The Mary Sue got an email yesterday from Playboy. Not the kind of mail we’ve come to expect but it was about The Walking Dead so we gave it a look. Turns out, writer Robert Kirkman and artist Charlie Adlard are releasing an origin story for one of the comic’s most famous characters – Michonne – exclusively in Playboy today. We find this slightly odd. Here’s why. 

First, let me say that if you’re not a reader of the comic, you may want to turn away. This is not something I can discuss without discussing certain specific plot points of the series and things that happen to the character. You have now officially been warned for spoilers. I will also state for the record before I continue that I do not have a problem with Playboy magazine or what lies in its pages, porn, soft porn, really soft porn, liquid porn, solid, plasma, or gas porn.

Ok, so. Fans of the Image Comic series The Walking Dead, and who also watch the television show on AMC, are highly anticipating the arrival of Michonne. Although we have yet to hear that she’s been cast, we’re assuming she’ll show up next season (or, crossing fingers, in the finale). The character is a quiet, yet extremely talented zombie killer.

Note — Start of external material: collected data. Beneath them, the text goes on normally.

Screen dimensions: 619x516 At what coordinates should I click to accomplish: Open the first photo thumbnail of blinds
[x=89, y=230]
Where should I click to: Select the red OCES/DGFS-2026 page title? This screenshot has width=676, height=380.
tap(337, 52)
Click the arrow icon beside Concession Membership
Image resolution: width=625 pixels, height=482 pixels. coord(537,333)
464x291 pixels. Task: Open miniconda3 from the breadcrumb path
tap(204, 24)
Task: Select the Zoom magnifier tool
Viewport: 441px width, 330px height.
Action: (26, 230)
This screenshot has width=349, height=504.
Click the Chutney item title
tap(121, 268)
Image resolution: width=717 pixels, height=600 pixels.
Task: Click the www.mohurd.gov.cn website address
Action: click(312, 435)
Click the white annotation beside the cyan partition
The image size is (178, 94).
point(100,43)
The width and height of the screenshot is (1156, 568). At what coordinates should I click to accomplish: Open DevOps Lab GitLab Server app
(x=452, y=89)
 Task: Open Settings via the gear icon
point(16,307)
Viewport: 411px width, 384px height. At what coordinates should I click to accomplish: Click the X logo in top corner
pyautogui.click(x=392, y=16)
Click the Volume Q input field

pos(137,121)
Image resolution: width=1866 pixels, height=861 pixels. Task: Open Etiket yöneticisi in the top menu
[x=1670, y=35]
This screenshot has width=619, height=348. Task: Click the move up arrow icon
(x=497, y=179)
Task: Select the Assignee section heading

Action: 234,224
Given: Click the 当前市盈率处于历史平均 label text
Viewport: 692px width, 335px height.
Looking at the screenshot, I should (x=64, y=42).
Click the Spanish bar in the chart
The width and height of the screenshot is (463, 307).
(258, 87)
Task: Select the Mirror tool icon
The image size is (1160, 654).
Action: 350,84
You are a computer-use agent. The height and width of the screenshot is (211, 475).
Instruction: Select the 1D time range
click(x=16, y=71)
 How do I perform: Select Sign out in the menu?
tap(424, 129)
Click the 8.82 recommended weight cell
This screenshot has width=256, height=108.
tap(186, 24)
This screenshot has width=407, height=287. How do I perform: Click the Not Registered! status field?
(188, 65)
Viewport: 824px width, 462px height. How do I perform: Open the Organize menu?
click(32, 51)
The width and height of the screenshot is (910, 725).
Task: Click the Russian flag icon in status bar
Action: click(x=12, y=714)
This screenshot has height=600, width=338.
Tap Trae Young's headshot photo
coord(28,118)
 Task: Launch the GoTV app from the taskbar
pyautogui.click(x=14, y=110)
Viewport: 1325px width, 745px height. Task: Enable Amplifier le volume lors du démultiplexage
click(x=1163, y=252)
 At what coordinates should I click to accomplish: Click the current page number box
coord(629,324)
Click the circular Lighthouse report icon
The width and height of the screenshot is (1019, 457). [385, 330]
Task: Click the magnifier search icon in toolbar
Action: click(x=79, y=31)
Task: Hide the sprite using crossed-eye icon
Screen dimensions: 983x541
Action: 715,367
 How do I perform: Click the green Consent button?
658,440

The survivors certainly don’t know what to make of her at first but she quickly becomes a huge asset to the group. But along the way, Michonne runs into trouble she can’t fight her way out of. She’s captured by the antagonist in the series, The Governor, and sexually assaulted in the most brutal and disgusting ways.

And this is why I feel putting the story of Michonne in Playboy is problematic.

I don’t find Playboy offensive, I think they do what they do tastefully and also provide interesting articles. (Although some people do find it offensive and misogynistic and have every right to think so.) Yes, ha ha, that’s the old joke. “I read it for the articles.” But it’s true, Playboy has a long history of think pieces as well as publishing bits of novels and other literary work in its pages. Hugh Hefner himself has a history with comic books so it’s not totally bizarre to me that they would feature a comic in the magazine. The problem I have is that they chose this character to feature.

Publishing the origin story of a character who’s been the victim of sexual assault in the pages of a magazine who’s purpose is to showcase the bodies of woman is concerning to say the least. It doesn’t match up with what we know about the character and it just rubs me the wrong way. Not to mention, this is how they described her in the press release: “The story features brilliant art to accompany the never-before-seen mystery that explores how the iconic and sexy Michonne discovered her impressive skills as a master swordswoman and became the most admired and beloved survivor.”

I’m sorry, people may have sex in The Walking Dead from time to time but I honestly don’t think any of these characters are written to be “sexy” and the first word that should come to mind when considering Michonne is “badass.”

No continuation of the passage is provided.